| Input data |
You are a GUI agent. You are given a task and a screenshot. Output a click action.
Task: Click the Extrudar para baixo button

---

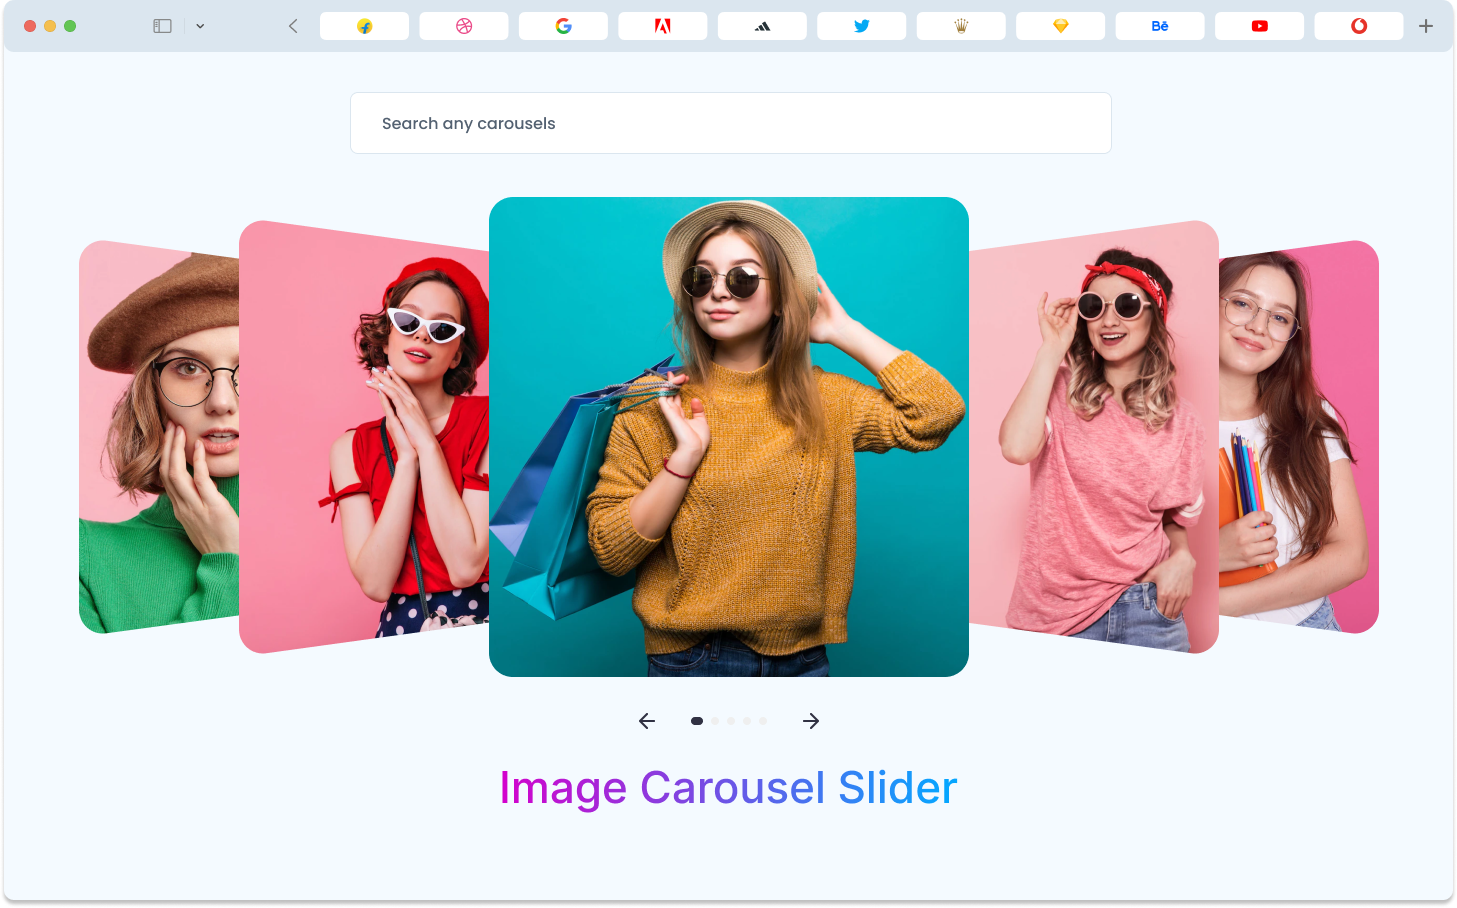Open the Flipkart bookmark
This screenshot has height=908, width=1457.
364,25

| Assignment |
Only one part of the material above is to be transcribed, namely the lines starting with the line that has "You are a GUI" and going on through the line that has "Task: Click the Extrudar para baixo button", exactly as they stand.

| Response for this exercise |
You are a GUI agent. You are given a task and a screenshot. Output a click action.
Task: Click the Extrudar para baixo button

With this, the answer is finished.